Kim Dotcom, the founder of Megaupload, the now-defunct site at the center of what is believed to be the largest copyright infringement case in United States history, will have to wait until next year for his extradition hearing.
The hearing, which would see Dotcom and alleged co-conspirators Mathias Ortmann, Finn Batato and Bram van der Kolk protest their extradition to the United States, was originally scheduled to take place next month in Auckland.
Following agreement between Dotcom’s lawyer Paul Davison QC and the prosecution, it has now been rescheduled for July 2013.
“It was inevitable that the hearing for August was going to be vacated because we have two existing cases in the High Court,” William Akel, one of Dotcom’s lawyers, told Reuters.
Dotcom, however, took to Twitter to voice his complaints.
“Dirty delay tactics by the US. They destroyed my business. Took all my assets. Time does the rest,” he wrote.
“The NZ government is refusing an NZ resident due process and a fair defense. Shame on you [Prime Minister of New Zealand] John Key for allowing this to happen. Shame on you.”
In recent weeks, legal arguments on a number of issues have further complicated the already controversial case, including an appeal of a court ruling last month that found the warrants used by New Zealand police to raid Dotcom’s Coatesville mansion in January were invalid, rendering the searches illegal.
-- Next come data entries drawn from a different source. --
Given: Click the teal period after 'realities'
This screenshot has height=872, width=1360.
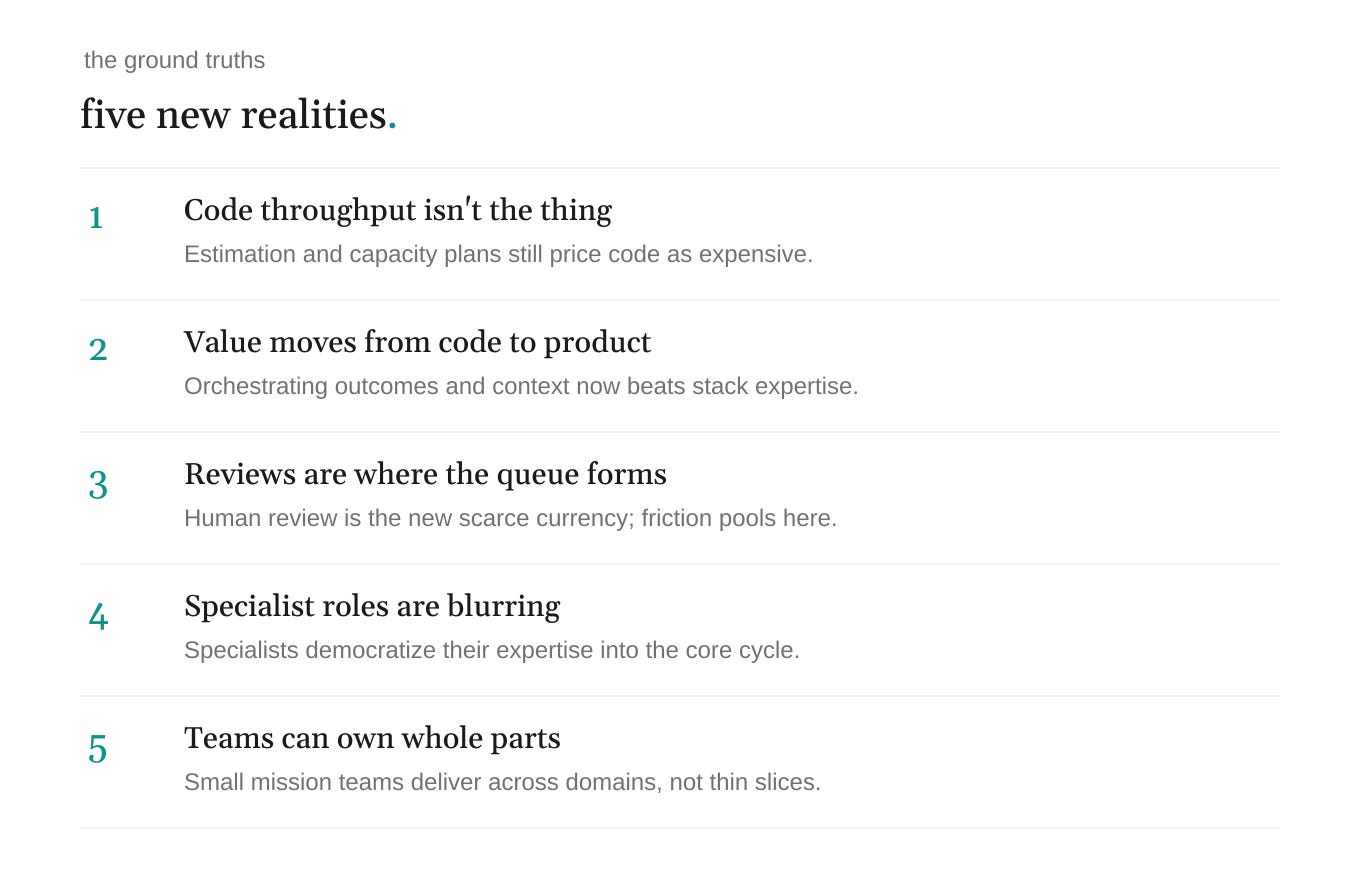Looking at the screenshot, I should tap(392, 127).
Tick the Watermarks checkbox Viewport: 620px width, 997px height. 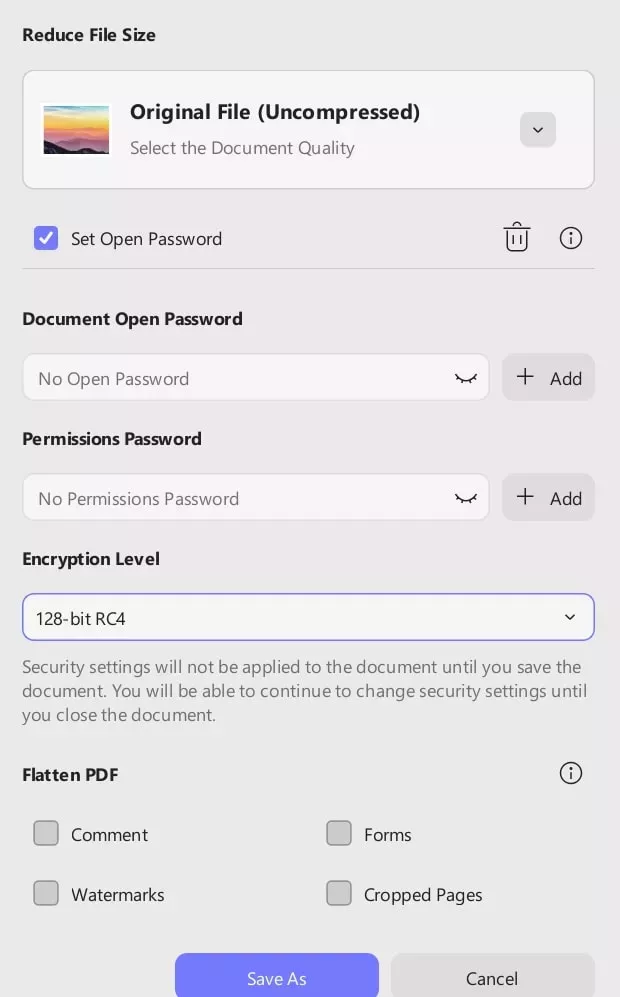[46, 893]
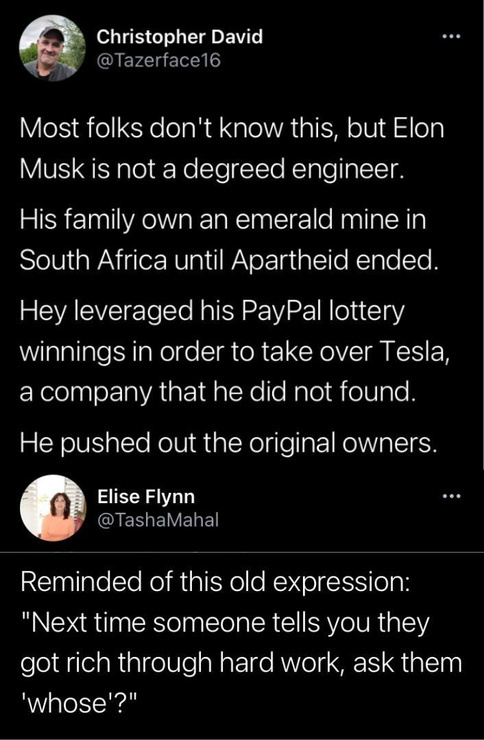
Task: Click the Elise Flynn display name
Action: click(x=146, y=496)

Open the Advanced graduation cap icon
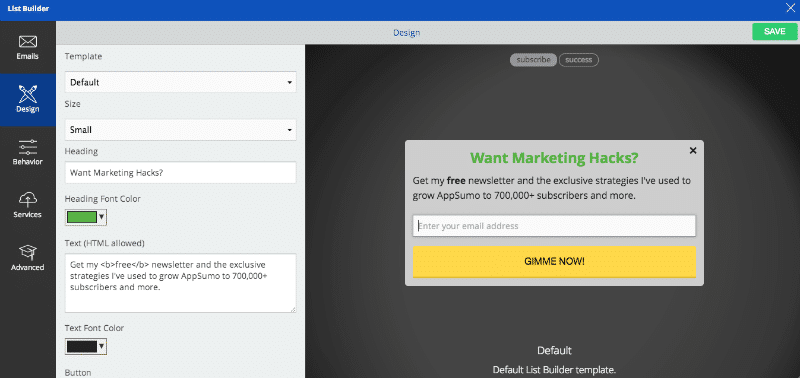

Earlier, a judge criticized the shipping to the U.S. of hard drive copies taken from Dotcom’s computers by the FBI, describing the act as “unlawful”.
Last week, local prosecutors acting on behalf of the U.S. government argued in the High Court against an earlier District Court ruling that said Dotcom and the rest of the so-called “Mega Conspiracy” should be allowed access to the evidence set to be used against them in the extradition hearing.
Prosecutors said there was no need for Dotcom, Mathias Ortmann, Finn Batato and Bram van der Kolk to see the evidence because they are not being tried in New Zealand. Their lawyers disagree, stating that it is crucial the information is examined in order for their clients to mount a fair defense.